I want to build an ai agent that returns screenshots videos and images relating to a product/website URL.
So I enter a product/company name (variable1), along with a website url for this product/company name (variable2), and the agent will return various screenshot videos and images relating to this product/website.
I think we can use 5 subagents, all of them individually very simple, but together quite comprehensive:
1. Firstly, we will take the website URL and return a screenshot video of the website.

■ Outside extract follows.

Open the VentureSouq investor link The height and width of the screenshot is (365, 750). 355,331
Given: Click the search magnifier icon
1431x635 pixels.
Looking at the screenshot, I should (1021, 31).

2. Secondly, I want a screenshot video of the youtube URL in question. To do this, we will take the product name and insert it into a youtube URL template (https://www.youtube.com/results?search_query=product+name, eg https://www.youtube.com/results?search_query=deepseek+r1). We should simply tell the task to drop [variable2] into the youtube template url, and this will then be processed by the screenshot video task, to ensure we are extracting a screenshot video of the specific URL of https://www.youtube.com/results?search_query=product+name .
3. Thirdly, I want us to search the web for IMAGES that relate to the product in question.

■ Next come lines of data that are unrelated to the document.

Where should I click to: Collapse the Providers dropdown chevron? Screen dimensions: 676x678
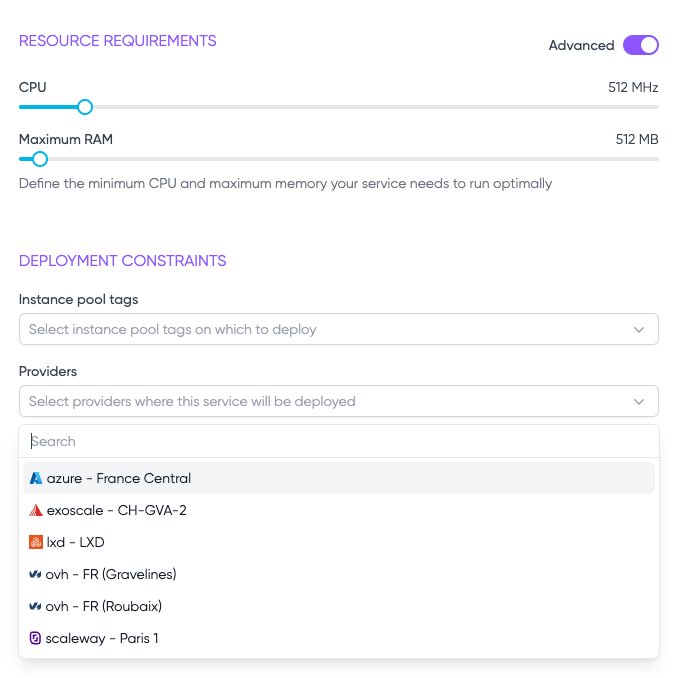point(639,402)
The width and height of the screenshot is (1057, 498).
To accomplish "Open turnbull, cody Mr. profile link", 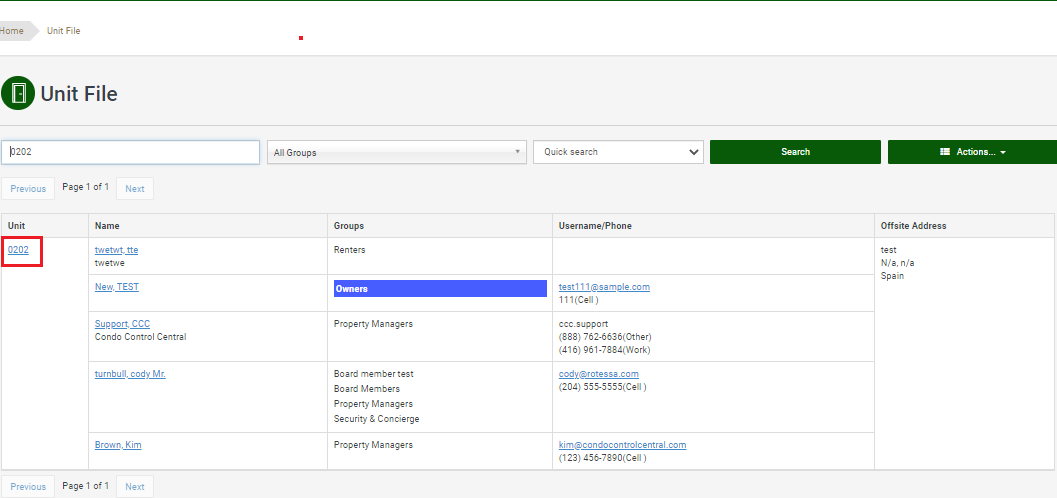I will point(130,374).
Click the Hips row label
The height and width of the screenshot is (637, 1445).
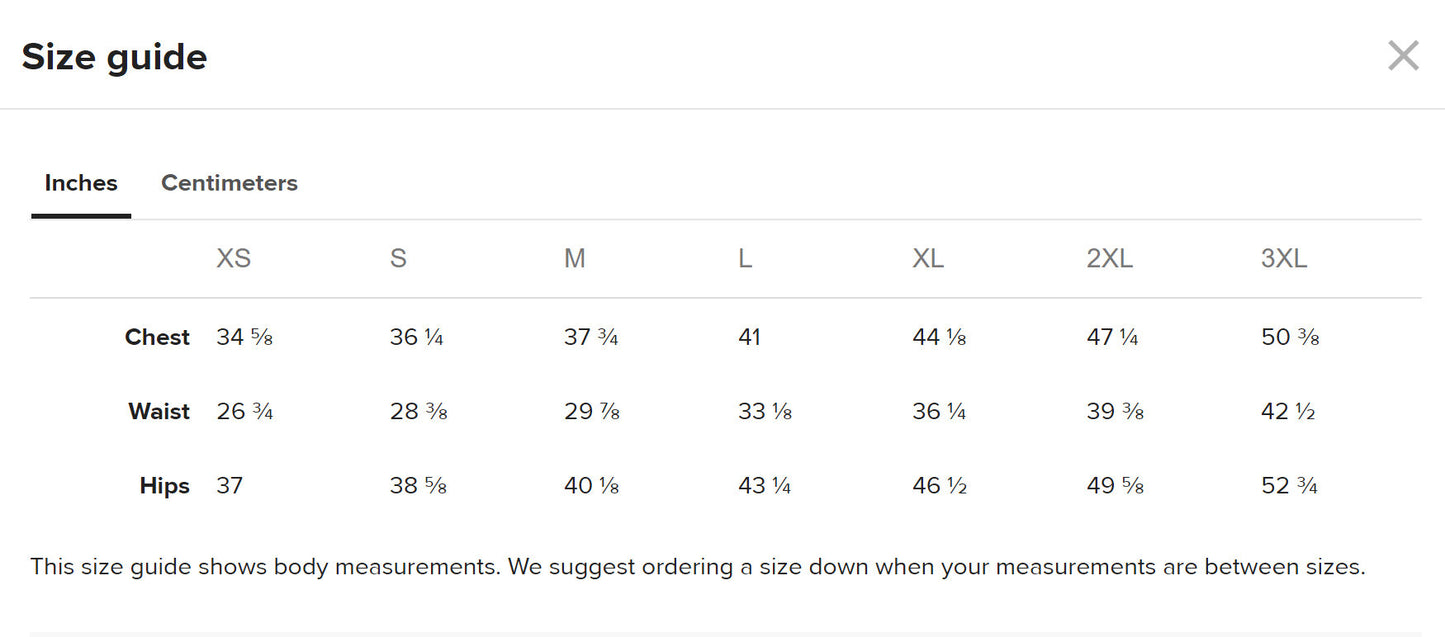point(165,486)
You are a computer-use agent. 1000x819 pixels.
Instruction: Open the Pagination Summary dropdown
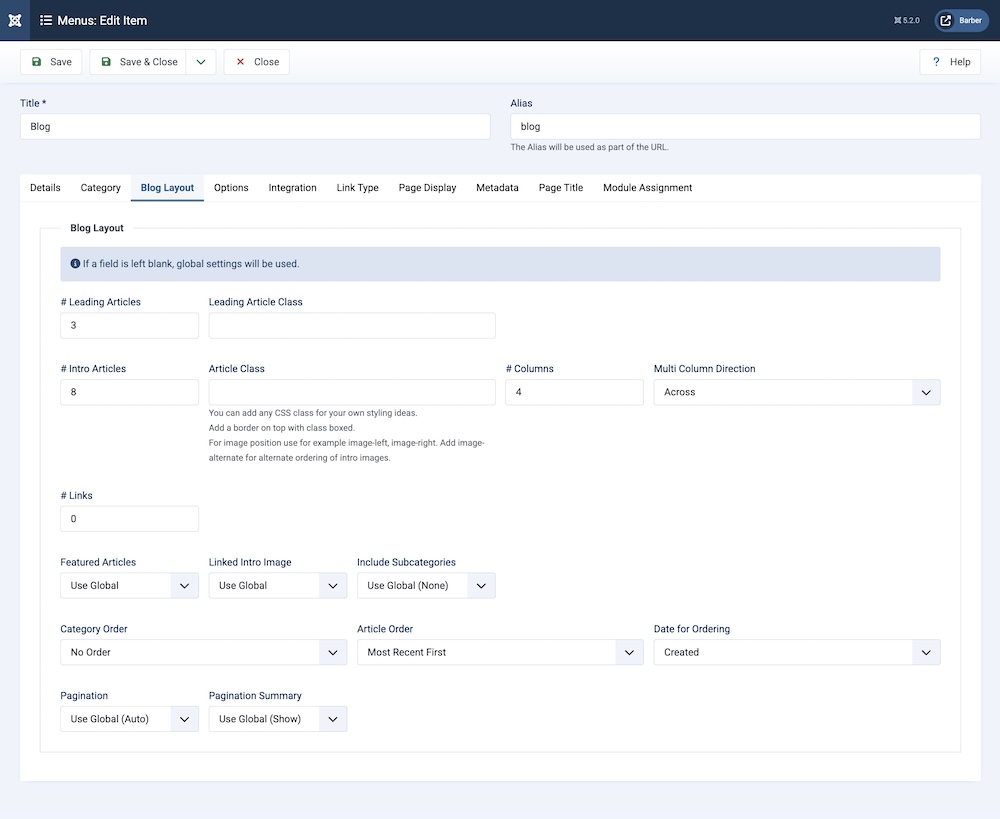(x=277, y=719)
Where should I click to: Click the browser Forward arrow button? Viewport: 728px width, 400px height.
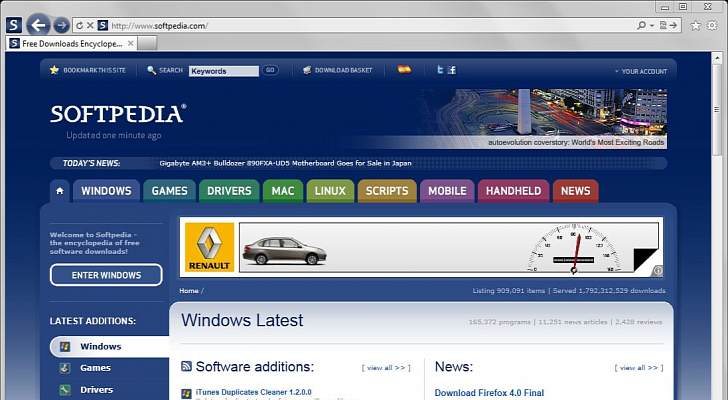61,25

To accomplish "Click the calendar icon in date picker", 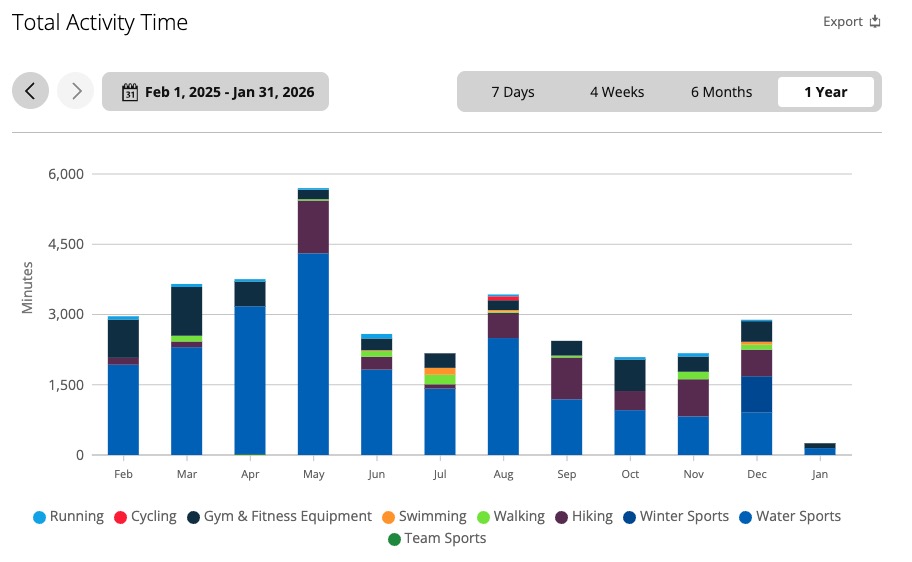I will [x=129, y=92].
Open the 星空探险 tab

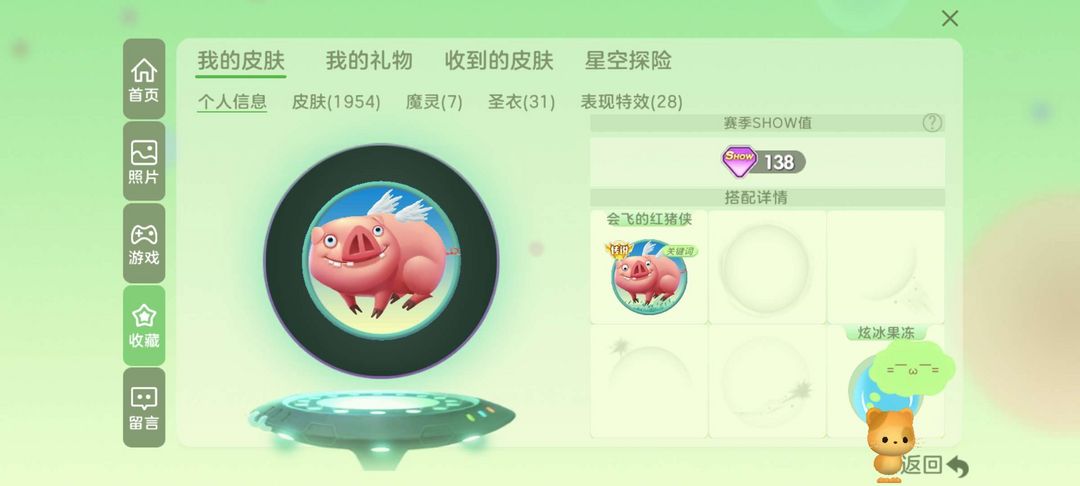click(628, 61)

4. Fourthly, I want to again get screenshot videos of news URLs, and this would involve a few steps - perhaps first we find news URLs about this product, then an LLM returns the top 2 most relevant ones, then we take screenshots of those 2. So we would have 2 silos here within this subagent, both searching for news URLs, then passing those URLs so the `video screenshot of URL` skill and asking it to take a screenshot video URL of #1, then #2`
5. Fifthly, a simple final LLM task can input all previously created content - the screenshot video of the website, the screenshot video of the youtube url, the images about the product, and the screenshot of the 2 news URLs. All could be returned in a JSON.